Eh bien, sur le premier aspect (les banques des pays en crise, c'est-à-dire le GIPSI, ont-elles profité plus que les autres de l'annonce ?) il y a une réponse négative. En effet, le 23 octobre, simultanément à l'annonce de la BCE, les banques centralisées du GIPSI ont subi une perte moyenne de leurs cours, par rapport aux valeurs de clôture du 22, de -3,8%, contre -1,2% des banques centralisées. des pays qui ne sont pas en crise. Et, toujours sur la base de la date de clôture du 22, l'écart entre les deux groupes de banques s'est également maintenu à la clôture du lendemain (le 24), alors que les banques centralisées GIPSI affichaient encore une baisse de -2,8% contre - 0,1% des autres, et après encore une semaine (31 octobre), alors que les premiers enregistraient encore une baisse de -3,4% et les seconds seulement -0,5%.

En ce qui concerne la deuxième question, il convient de noter que – dans la plupart des pays de la zone euro, outre la comparaison de l'ensemble du groupe de banques centralisées du MSU avec un groupe témoin important de banques non centralisées – les banques du MSU ont été dépassées par d'autres banques. Toujours sur la base de la fermeture du 22 octobre, contre -3,8%, -2,8% et -3,4% – respectivement aux fermetures des 23, 24 et 31 octobre – des banques centralisées du GIPSI, les banques GIPSI non centralisées ont enregistré - 2,3, -1,9 et -1,0 %. Dans le même temps, cependant, les banques centralisées des pays non en crise ont également enregistré une moins bonne performance que les banques non centralisées équivalentes des pays respectifs : -1,2, -0,1 et -0,5 % pour les centralisées contre des variations positives de 0,4, 0,5 et 1,8% pour les banques non centralisées.

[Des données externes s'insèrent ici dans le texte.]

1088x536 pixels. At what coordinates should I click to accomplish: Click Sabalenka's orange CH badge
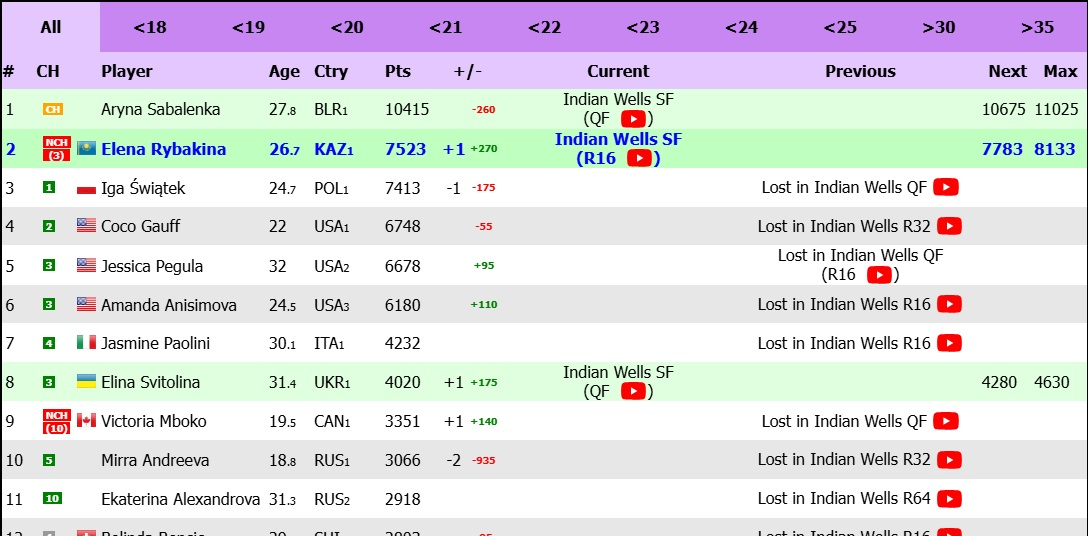point(53,109)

Cela semble suggérer que les marchés s'attendent à ce que la BCE soit plus sévère que les superviseurs nationaux. Cependant, cela soulève une question essentielle. Avec le célèbre discours de Mario Draghi à la City de Londres « nous ferons tout ce qu'il faut pour sauver l'euro. Et croyez-moi, ça suffira ! », la BCE s'est montrée à la hauteur pour éviter que les pays en crise souveraine ne subissent des taux d'intérêt trop élevés par crainte de l'éclatement de l'euro. Aujourd'hui, la BCE prend elle-même en charge la supervision des banques avec pour objectif principal d'assurer la stabilité bancaire en interrompant le court-circuit pervers entre la dette souveraine et les systèmes bancaires nationaux. Pour autant, la BCE pourra-t-elle tenir compte du fait qu'une part significative des difficultés de nombreuses banques, notamment celles de GIPSI, ne résultent pas d'une mauvaise gestion mais des conséquences de la profonde dépression économique que connaissent leurs économies nationales ? Si cela ne se produisait pas, il y aurait le risque de payer un prix élevé pour le rétablissement de la stabilité bancaire en Europe, avec de possibles dommages permanents au bon fonctionnement du marché du crédit, en particulier dans les pays de la zone euro faible.